Throughout the history of the Cenozoic, the story of bird life in North America has been one of conquest. Invaders from Eurasia or South America have, again and again, swept over the neararctic, replacing the natives and then going native themselves, only to be replaced, in turn, by the next wave. There are, however, always survivors from prior ages, living fossils that continue to exist under the shadow of the new regime by dint of isolation or extreme specialization.

One of these relic groups is Laurasiaves, a once-mighty enantiornithian clade now relegated to a few endemic species in the warmer parts of North and Central America.Laurasiavians are a group of enantiornithians and thus branched off from true birds quite early in their evolution, either in the Jurassic or early Cretaceous. As such, laurasiavians resemble true birds, but their internal anatomy is so fundamentally strange that one is at a loss when considering where to begin their description. Perhaps their ankles would be best.

Laurasiavians are easily identifiable by their ankles (the namesake of Enantiornithes or 'opposite birds') in which the three metatarsal bones are not fused bottom-to-top as in true birds, but top to bottom. This feature, common to all enantiornithian clades, is a fundamental difference between these birds and the euornithians.

(Picture by Daniel Bensen)

Metatarsus

Right metatarsus of green bunglebird (Xenosornis veridigenalis). Note fusion of bones at top, rather than base. (Picture by Daniel Bensen)
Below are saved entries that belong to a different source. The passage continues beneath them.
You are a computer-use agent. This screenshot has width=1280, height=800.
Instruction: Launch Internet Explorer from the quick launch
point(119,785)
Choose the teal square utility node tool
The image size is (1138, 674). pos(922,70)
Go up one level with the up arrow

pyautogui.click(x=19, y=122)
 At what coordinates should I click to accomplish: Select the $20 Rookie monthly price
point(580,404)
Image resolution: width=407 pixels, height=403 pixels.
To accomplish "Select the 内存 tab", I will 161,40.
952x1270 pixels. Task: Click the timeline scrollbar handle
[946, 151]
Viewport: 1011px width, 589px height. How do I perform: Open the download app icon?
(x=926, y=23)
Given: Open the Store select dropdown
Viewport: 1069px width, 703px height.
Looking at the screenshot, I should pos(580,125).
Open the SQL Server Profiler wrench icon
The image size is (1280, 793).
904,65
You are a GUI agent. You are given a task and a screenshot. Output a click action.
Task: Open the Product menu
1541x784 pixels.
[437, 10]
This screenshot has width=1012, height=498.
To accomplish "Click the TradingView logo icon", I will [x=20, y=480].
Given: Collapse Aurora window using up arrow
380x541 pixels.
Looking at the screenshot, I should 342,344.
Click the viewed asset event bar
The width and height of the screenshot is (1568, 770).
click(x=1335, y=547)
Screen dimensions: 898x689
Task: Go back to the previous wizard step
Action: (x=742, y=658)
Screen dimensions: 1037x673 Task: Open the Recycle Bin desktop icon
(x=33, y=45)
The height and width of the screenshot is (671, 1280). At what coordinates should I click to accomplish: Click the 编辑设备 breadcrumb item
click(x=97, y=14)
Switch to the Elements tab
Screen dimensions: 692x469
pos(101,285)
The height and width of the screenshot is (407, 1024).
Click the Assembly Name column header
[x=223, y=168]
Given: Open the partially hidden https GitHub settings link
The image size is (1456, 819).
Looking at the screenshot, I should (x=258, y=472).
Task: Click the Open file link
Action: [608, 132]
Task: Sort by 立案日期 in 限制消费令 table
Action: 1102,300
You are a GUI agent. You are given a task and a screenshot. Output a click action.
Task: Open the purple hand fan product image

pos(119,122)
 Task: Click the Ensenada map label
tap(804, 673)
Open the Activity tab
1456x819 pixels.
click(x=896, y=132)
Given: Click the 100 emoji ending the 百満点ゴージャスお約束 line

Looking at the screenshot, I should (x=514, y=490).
In most respects of their skeletal systems, laurasiavians are typical enantiornithians, but for their heads and their hands. The skull of a laurasiavian is heavily built, with a crushing, toothless beak. Indeed, on first glance, a laurasiavian could almost be mistaken for one of the long-extinct confuciusorniforms.

Laurasiavian2

(Picture by Daniel Bensen) Skull of typical xenosornid, the green bunglebird. Note the primitive, robust construction.

Another feature of the laurasiavians distinctive to the clade is their distinctive hand structure. Laurasiavians have gone through some of the same adaptations as the true birds, in their wing anatomy, fusing digits two and three and retaining digit one (the thumb) as a movable airfoil, or bastard-wing. However, while the euornithians possess only a spur of bone to which alula feather is attached, laurasiavians retain a complete first digit whose enlarged and flattened claw (the aileron) serves the same purpose. Some fossil laurasiavians sported enormous ailerons, presumably to increase agility or for display, but those of extant species are small.

Laurasiavianhead

(Picture by Daniel Bensen) Left aileron of green bunglebird

In the rest of their anatomy, laurasiavians are typical enantiornithians, with swept-back (though still keeled) sterna, relatively long tails, and primitive hips with the pubis and ischium fully separated.

Laurasiaviformes was quite diverse during the Eocene and in modern Eurasia they occupy a number of clades, but in North America, only one branch of the tree is left, the xenosornids.

Green Bunglebird (Xenosornis veridigenalis)[]

Laurasiavian

Green Bunglebird, Xenosornis veridigenalis (Southern United States)

The green bunglebird (Xenosornis veridigenalis) is an enigmatic member of an enigmatic family.  One of the last remaining North American laurasiavians, the bunglebird feeds exclusively upon fruits and nuts.  Locally common in the marshes of Florida and parts of Louisiana, this bird is reluctant flyer, prefering to hitch its way along stout branches, ripping apart the tough-skinned fruits with its powerful beak. Bunglebirds nest in large, carefully constructed nests high above the forest floor.